Amazon Forest Response to CO2 Fertilization Dependent on Plant Phosphorus Acquisition

Jeffrey Q. Chambers


AmazonFACE model inter-comparison

The Science
Plant growth is dependent on the availability of nutrients such as nitrogen, phosphorous, and potassium in the soil.  Despite the importance of phosphorous in plant processes (e.g., growth, photosynthesis, etc.), global Earth system models used in the Coupled Model Intercomparison Project (CMIP5), have not previously included the effects of its availability in studying the global carbon cycle.   This study shows that phosphorus availability could greatly reduce the projected CO2-induced carbon sink in Amazon rainforests. This study suggests that the Amazon rainforest response to increasing atmospheric CO2 depends upon the ability of trees to up-regulate phosphorus acquisition in response to increased carbon availability.

The Impact
Currently CMIP5 models predict that Amazon rainforest will continue to act as carbon sinks in the future due to CO2 fertilization effect. However the role of phosphorus availability (which is impoverished across the Amazon Basin yet controls forest functioning) has not been considered within CMIP5 simulations. This study suggests that the CMIP5 predicted carbon sink would likely be much less due to phosphorus limitation, suggesting Amazon rainforests may be less resilient to climate change than previously assumed.

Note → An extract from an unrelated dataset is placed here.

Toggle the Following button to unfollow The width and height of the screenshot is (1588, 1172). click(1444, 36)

An ensemble of 14 terrestrial ecosystem models was used to simulate the planned free-air CO2 enrichment experiment AmazonFACE. Model simulations showed that phosphorus availability reduced the projected CO2- induced carbon sink by about 50% compared to estimates from models assuming no phosphorus limitation.

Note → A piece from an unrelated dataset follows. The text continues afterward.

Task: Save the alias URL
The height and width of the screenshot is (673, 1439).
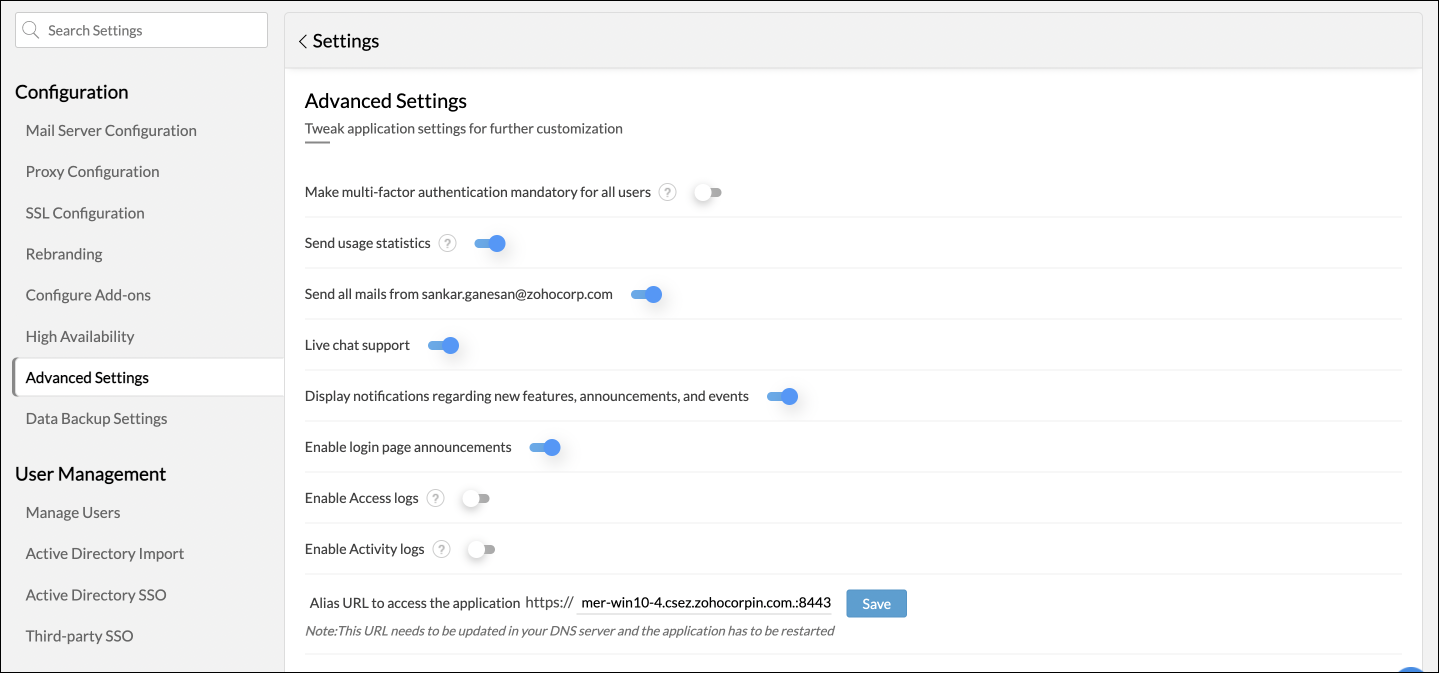Action: 875,603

Large variations in ecosystem responses to elevated CO2 among phosphorous-enabled models (ranging from 5 to 140 g C m2 yr2 in biomass carbon response) are mainly due to contrasting representations of plant phosphorus use and acquisition strategies among models. This study highlights the importance of phosphorus acquisition and use, including alternative strategies, in Amazon rainforest responses to increasing atmospheric CO2 concentration.

BER Program Manager
Dan Stover and Sally McFarlane (301-903-0289) and (301-903-0943)

Principal Investigator
Jeffrey Q. Chambers
Lawrence Berkeley National Laboratory

DE-AC02-05CH11231 as part of their Next-Generation Ecosystem Experiments (NGEE)–Tropics and Exascale Energy Earth System Model (E3SM) programs.

Fleischer K, A. Rammig, M.G. De Kauwe, A. P. Walker, T.F. Domingues, L. Fuchslueger, S. Garcia, D. Goll, A. Grandis, M. Jiang, V.E. Haverd, F. Hofhansl, J. Holm, B. Kruijt, F. Leung, B. Medlyn, L.M. Mercado, R.J. Norby, B.C. Pak, B. Quesada, C. von Randow, K. Schaap, O. Valverde-Barrantes, Y. Wang, X. Yang, S. Zaehle, Q. Zhu, D. Lapola. "Amazon forest responses to CO2 fertilization dependent on plant phosphorus acquisition." Nature Geoscience 12, 736–41 (2019). [DOI:10.1038/s41561-019-0404-9]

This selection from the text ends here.